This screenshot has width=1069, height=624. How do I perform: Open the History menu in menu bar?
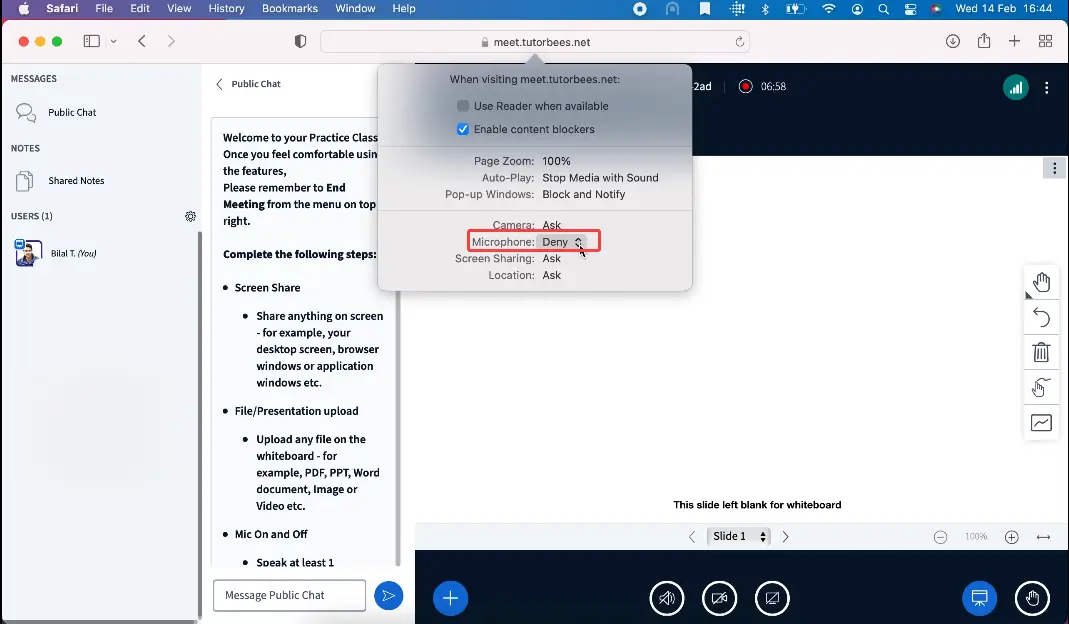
* * * * * * * * *
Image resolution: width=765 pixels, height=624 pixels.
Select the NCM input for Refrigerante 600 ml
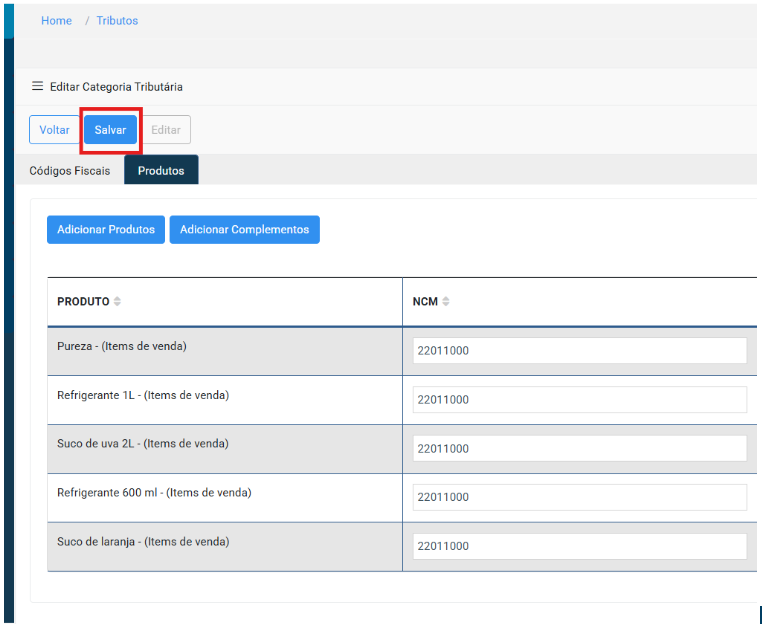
* * * * * * * * *
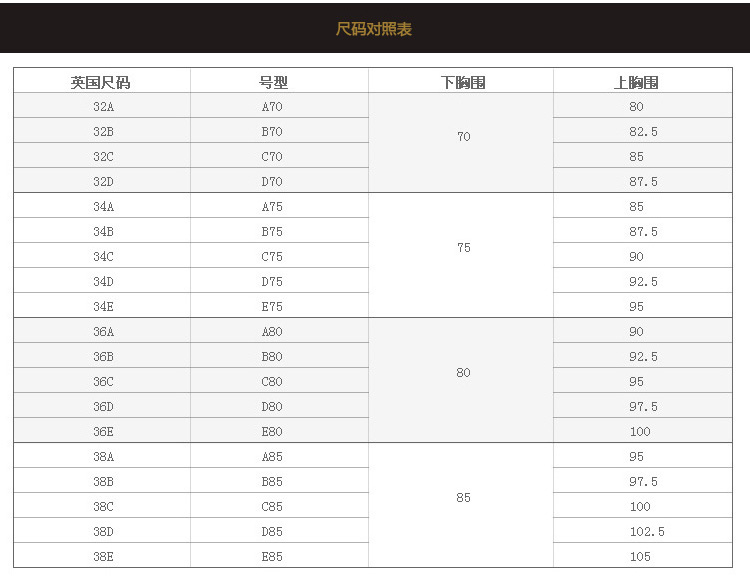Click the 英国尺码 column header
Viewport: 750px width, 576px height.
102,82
* * * * * * * * *
* [WHAT THE TASK ASKS] In the data above, retype exactly and only the lines between the one holding "Image resolution: width=765" and the one holding "Select the NCM input for Refrigerante 600 ml", inclusive.

* [RESPONSE]
Image resolution: width=765 pixels, height=624 pixels.
Select the NCM input for Refrigerante 600 ml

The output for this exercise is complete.